SONGS IN THE KEY OF FIFE
The Beta Band
Fife’s never really recovered from the effortlessly surreal genius of the Beta Band. Their earliest work, compiled on The Three EPs, is marvellously batty and seductively tuneful.



The Fence Collective
Collective of contemporary folk musicians based in Fife, featuring an amorphous cast of ex-Beta Band members, King Creosote, Lone Pigeon, James Yorkston, and just about any decent singer-songwriter in the land.



INDIE-POP
The Vaselines
Kurt Cobain’s favourite band should be one of yours too. Downright silly and completely loveable indie-pop, covered perfectly on The Way of the Vaselines compilation. Reformed this year, so keep an eye out for any gigs.


Teenage Fanclub
The so-called Fabulous Fannies sound a bit like the Byrds, and a bit like the Beach Boys, but they come fae Belshill. With eight solid albums so far, Bandwagonesque or Grand Prix are probably the highlights.


Belle and Sebastian
Belle & Seb shocked everyone when they won a Best Newcomer at the BRIT Awards: it was the first decent band the BRITs had ever seen. If You’re Feeling Sinister, and the EPs collection Push Barman to Open Old Wounds, are both essential.


CHEMIKAL UNDERGROUND
Mogwai
The ultimate post-rock band. Not bothering with normal pop music structures, they start quiet and get very loud and then quieten down again. OK, so there’s more to it than that, but it’s beautifully done.


The Delgados
The Chemikal Underground founders also knew how to make a right racket, but they wrapped more-or-less conventional indie-pop structures around the bluster. Check out Emma Pollock and Alun Woodward’s contrasting vocals on The Great Eastern, or Hate.


Arab Strap
Frontman Aidan Moffat is a thoroughly modern poet with an old-fashioned romantic heart. Assisted by Malcolm Middleton before their split in 2006, Arab Strap are often casually called miserablists, but can also be hilarious and uplifting.



ARE WE TAKING THE PISS?
The Proclaimers
According to the Da Da Da Da (Scotland) Act 1999, citizens of this country are required to have the lyrics of 500 Miles tatooed on their inner eyelids so that we may never miss an opportunity to triumphantly bellow it into the night.


Big Country
Remember Stuart Adamson? His new band became a huge, international success, with rock heavily influenced by traditional Scottish sounds like bagpipes and fiddles. Great band, actually.


Runrig
We’re joking now, right?


WERE THEY TAKING THE PISS?
The KLF
Famously burned a million pounds in cash as a publicity stunt. Yeah yeah, but also – wrote a book, The Manual, about how to have a No.1 hit single and then had one (Doctorin’ the Tardis as The Timelords), dumped a dead sheep at the BRIT Awards, and pioneered ambient house. We’d love to say all that other stuff shouldn’t overshadow the music, but all that other stuff was brilliant.



APHEX WHO?
Boards of Canada
One of the most beloved ambient electronica groups in the world. Music Has The Right To Children and Geogaddi, in particular, are stunningly gorgeous examples of what can be done with a little creative maneouvring of field recordings.

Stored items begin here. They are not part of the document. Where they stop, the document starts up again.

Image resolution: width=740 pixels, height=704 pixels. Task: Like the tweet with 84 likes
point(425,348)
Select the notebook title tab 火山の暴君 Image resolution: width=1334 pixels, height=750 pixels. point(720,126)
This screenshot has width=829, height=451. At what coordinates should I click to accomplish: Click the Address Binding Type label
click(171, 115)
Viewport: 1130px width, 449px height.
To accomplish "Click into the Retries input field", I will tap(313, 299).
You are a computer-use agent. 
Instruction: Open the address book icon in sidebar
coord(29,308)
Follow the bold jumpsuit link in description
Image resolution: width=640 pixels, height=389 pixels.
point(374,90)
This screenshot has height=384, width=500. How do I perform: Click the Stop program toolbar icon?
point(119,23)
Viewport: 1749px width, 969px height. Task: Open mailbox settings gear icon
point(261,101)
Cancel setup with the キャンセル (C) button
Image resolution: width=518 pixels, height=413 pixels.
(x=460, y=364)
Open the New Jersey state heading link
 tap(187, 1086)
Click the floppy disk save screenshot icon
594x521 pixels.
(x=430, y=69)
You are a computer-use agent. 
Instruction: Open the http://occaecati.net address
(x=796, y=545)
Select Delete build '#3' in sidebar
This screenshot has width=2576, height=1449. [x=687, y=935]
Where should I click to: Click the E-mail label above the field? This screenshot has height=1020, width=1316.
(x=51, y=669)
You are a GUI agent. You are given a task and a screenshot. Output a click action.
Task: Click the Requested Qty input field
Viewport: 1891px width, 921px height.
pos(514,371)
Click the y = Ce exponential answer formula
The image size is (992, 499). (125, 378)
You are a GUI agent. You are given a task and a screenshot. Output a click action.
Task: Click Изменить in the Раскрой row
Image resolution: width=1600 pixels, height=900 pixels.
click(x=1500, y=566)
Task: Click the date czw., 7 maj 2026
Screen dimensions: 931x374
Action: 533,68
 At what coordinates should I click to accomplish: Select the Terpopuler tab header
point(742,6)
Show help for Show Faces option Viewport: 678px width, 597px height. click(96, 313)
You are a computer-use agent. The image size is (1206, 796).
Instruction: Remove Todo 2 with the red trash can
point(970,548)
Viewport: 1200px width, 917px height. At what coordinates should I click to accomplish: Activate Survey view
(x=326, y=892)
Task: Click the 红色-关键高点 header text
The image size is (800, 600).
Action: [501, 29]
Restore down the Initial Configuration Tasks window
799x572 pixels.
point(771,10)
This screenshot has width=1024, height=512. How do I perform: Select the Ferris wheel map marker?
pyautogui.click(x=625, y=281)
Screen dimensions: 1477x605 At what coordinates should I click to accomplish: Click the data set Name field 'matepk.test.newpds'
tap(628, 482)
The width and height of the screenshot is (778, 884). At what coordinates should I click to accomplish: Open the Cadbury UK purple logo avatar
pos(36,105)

THE SPIRIT OF POSTCARD RETURNS, GETS POPULAR
Franz Ferdinand
Franz presented a challenge to high-minded rock fans to appreciate derivative pop-rock that was unashamedly aimed at the hips. Also, they presented a challenge to history teachers when they became better known than that Archduke fella who fought in the war or somesuch.



THE NEW BREED
The Twilight Sad
2007’s fiery debut album Fourteen Autumns, Fifteen Winters was The Skinny’s Album of the Year. The follow-up album is due out very soon and we can hardly wait.


Frightened Rabbit
Labelmates of the Twilight Sad on Fat Cat, 2007’s Sing The Greys was a solid if largely unremarked upon indie-rock record, but this year’s Midnight Organ Fight blew it away. One of the albums of the year, and definitely one of Scotland’s best new bands.


Glasvegas
The biggest new band in Scotland. The Skinny’s been on their tail since last year, but the debut album just came out this month. Remember those Mary Chain guitars? Just add epic emotional tales in strong local accents, and you’ve got anthems to fill Sauchiehall Street for the next three thousand weekends.

Saturday, 18 October 2008

eagleowl - For The Thoughts You Never Had EP

eagleowl - For The Thoughts You Never Had EP (****)
review for the skinny

Edinburgh's eagleowl are notoriously slow workers, but it'd be missing the point somewhat to withhold acclaim until a full-length debut album emerges, when this EP has everything but the duration. Their slow-burning, fragile folk refuses to betray youthful energy, instead moving with care to preserve the peace behind each song. Most impressively, eagleowl know exactly how to construct a collection of songs that flows from first second to last: the fourth track of five Blackout is entirely instrumental, but feels essential in its context. Holding For The Thoughts... all together as one is the violin, which takes on such vivid character through its journey as to wrestle the EP's emotional focus from both the male and female singers. From its terrible melancholy on the title track, to its cautious step forward in Blanket, to its cheerful resolution in final track Motherfucker, it’s the violin’s personality that makes this record sing.

MySpace

Wednesday, 15 October 2008

Gregory and The Hawk - Moenie and Kitchi


Gregory & The Hawk - Moenie and Kitchi (***)
(FatCat)
album review for the skinny

Young New Yorker Meredith Godreau may have named herself Gregory & The Hawk to avoid being stereotyped as 'another female singer-songwriter', but the secret will get out somehow. Much in the style of a singer-songwriter, Meredith sings songs that she writes too. Whoops. But let's let another secret out of the bag: Gregory (ahem) has a stunning voice, like a less affected variant of Joanna Newsom's lightweight whisper, which could seduce bankers while announcing a stock market crash. Falsetto'd over songs like Wild West and Stonewall, where her guitar is gently embellished with crashing drums, it's breathtaking. Ghost also benefits from a fuller band sound and a rare burst of energy, while Harmless gives a nod to PJ Harvey's intimate neuroticism. But if the album as a whole doesn't quite take off, she's indicated some potential; and if the music career never takes off, she'd make a fine new talking clock.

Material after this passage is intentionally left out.